BEGIN
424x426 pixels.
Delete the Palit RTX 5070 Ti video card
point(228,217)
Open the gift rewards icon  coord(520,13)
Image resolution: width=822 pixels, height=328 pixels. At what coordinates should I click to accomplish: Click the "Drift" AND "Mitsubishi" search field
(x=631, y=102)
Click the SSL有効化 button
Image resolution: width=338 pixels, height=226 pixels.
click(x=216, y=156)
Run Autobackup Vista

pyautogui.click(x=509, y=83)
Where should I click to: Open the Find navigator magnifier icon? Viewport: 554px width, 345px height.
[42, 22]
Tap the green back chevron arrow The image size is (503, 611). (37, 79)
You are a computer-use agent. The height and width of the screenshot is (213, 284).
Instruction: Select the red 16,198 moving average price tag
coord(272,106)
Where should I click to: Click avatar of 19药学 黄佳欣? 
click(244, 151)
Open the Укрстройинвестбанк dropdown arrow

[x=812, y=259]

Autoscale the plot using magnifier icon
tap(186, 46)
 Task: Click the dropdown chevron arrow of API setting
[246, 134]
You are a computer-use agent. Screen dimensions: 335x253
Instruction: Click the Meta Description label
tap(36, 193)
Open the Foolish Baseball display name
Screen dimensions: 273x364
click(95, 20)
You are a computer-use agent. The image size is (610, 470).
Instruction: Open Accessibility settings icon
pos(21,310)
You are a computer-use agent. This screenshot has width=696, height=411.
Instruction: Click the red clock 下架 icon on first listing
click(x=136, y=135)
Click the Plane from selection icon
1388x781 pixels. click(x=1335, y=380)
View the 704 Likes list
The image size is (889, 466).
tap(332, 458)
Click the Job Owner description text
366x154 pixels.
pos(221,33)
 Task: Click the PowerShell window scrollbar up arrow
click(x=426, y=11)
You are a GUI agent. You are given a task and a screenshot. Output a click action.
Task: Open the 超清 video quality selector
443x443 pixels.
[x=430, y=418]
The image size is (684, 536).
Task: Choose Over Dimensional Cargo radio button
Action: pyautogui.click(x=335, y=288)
END
• **What the task asks**:
Select all lines in the listing above where the word "agent" appears, and show them.

• **Output of the task**:
You are a computer-use agent. The height and width of the screenshot is (213, 284).
You are a computer-use agent. Screen dimensions: 335x253
You are a computer-use agent. The image size is (610, 470).
You are a computer-use agent. This screenshot has width=696, height=411.
You are a GUI agent. You are given a task and a screenshot. Output a click action.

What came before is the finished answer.